Meleny Vega received an email to her UF account the summer before college offering her a job paying $30 an hour.
The 18-year-old UF applied physiology and kinesiology freshman grew suspicious of the office assistant job when she saw it asked for her Social Security number and that it came from a fake professor.
“If it sounds too good to be true, then it probably is,” Vega said.
UF Information Technology is not sure how many students fall for these scams or who the scammers are, but scammers often get lists of students’ emails from hacked websites, said Avi Baumstein, a UF senior information security analyst.
“Email lists stolen from hacked websites are wonderful for scammers because they often include names, emails and other personal details,” Baumstein said.
UFIT advises students not to go chasing after a job they didn’t apply for or request information about, Baumstein said.
Over the past five years there’s been an increase in ransomware, a software that takes users’ files and makes them impossible to recover unless the attackers get paid large sums of money, said Kevin Butler, the associate director of the Florida Institute for Cybersecurity Research.

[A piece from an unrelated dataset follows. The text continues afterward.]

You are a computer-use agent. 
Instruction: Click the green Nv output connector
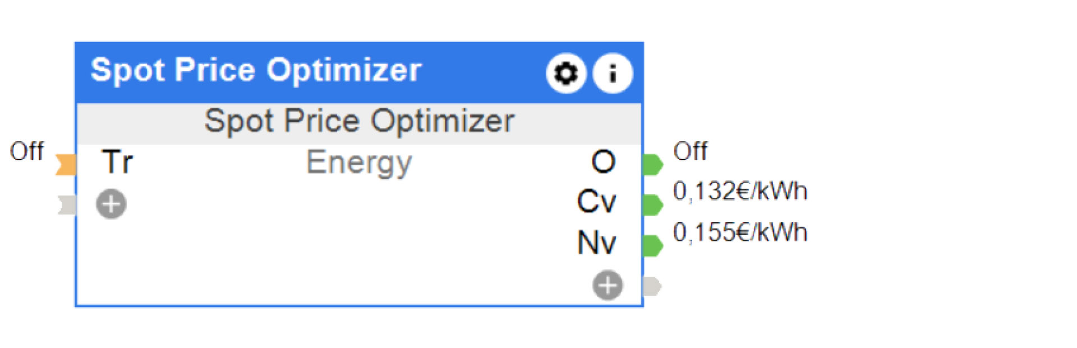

Butler suggests students use password-manager applications to create a variety of passwords rather than reusing the same one across multiple sites.
“Look closely at emails that are being sent,” Butler said. “If something seems off with the way it is written, such as the grammar, be suspicious.”
Contact Lakshmi Gomez at lgomez@alligator.org. Follow her on Twitter @lakshmigomez_.
Be cautious of employers who ask for money up front.
Examine links in emails to guarantee they are linking to a legitimate website.
Request more information from vague job postings.
Do not provide your Social Security number or bank account information.
Reject postings that guarantee you a job.